Endocrine Abstracts

Introduction: Normocalcemic primary hyperparathyroidism (NPHPT) is a variant of primary hyperparathyroidism with consistently normal albumin-adjusted or free-ionized calcium levels. It may be an early stage of classic primary hyperparathyroidism or could represent a primary renal or bone disorder or result from another pathophysiologic mechanism leading to invariably elevated PTH levels.

Aim of the study: The study aims to check and compare the FGF-23 levels in three groups of patients: patients with PHPT, patients with NPHPT, and patients with normal calcium and PTH levels.

Methods: Our study included patients who were referred to the endocrinology clinic with a presumptive diagnosis of primary hyperparathyroidism, an isolated increased level of PTH, or reduced bone densitometry. For each patient, we performed blood analysis of FGF-23, calcium, phosphate, vitamin D [25(OH)D3], estimated glomerular filtration rate (eGFR), bone turnover markers, and urine analysis for calcium/creatinine ratio.

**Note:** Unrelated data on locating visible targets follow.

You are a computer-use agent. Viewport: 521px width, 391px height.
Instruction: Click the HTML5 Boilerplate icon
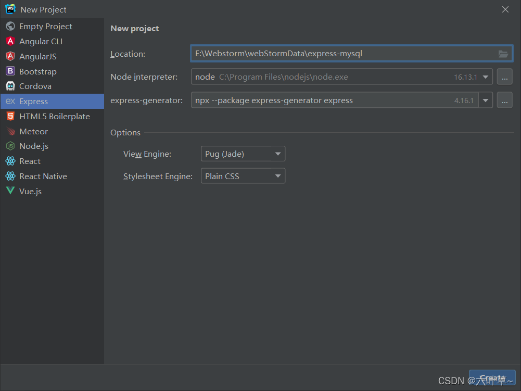click(10, 116)
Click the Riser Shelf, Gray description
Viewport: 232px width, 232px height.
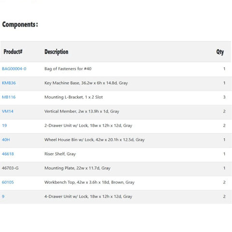60,154
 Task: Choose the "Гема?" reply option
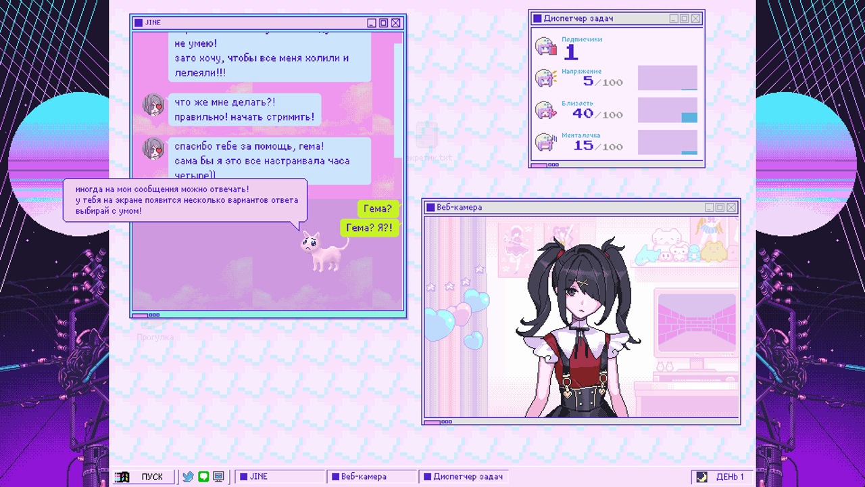pos(377,209)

Results: Our study included 105 patients. Thirty patients with hypercalcemic PHPT (HPHPT group), thirty patients with elevated PTH and normal calcium levels (NPHPT group), and 45 patients with normal calcium and PTH levels in the control group. FGF 23 level was 59.5± 23 pg/ml in the NPHPT group, 77±33 pg/ml in the HPHPT group, and 49.7±21.7 pg/ml in the control group (P=0.012). The phosphate level was lowest in the HPHPT group: 2.9 ±0.6 vs 3.5±0.44 in the NPHPT and 3.8±0.5 in the control groups (P=0.001). No differences were found in eGFR, 25(OH)D3, C-terminal telopeptide type I collagen (CTX) and procollagen type 1 N-terminal propeptide (P1NP) levels, and bone densitometry scores between the three study groups. There was a significant positive relationship between PTH and FGF23 levels in two out of three groups of patients (HPHPT and NPHPT groups) when all three groups of patients were analyzed together (P= 0.000). A significant negative correlation was found between the FGF-23 level and GFR in all three study groups (P=0.023).

Conclusion: Our findings suggest that NPHPT is an early stage of PHPT. Further studies are needed to determine the role of FGF-23 and its usefulness in NPHPT.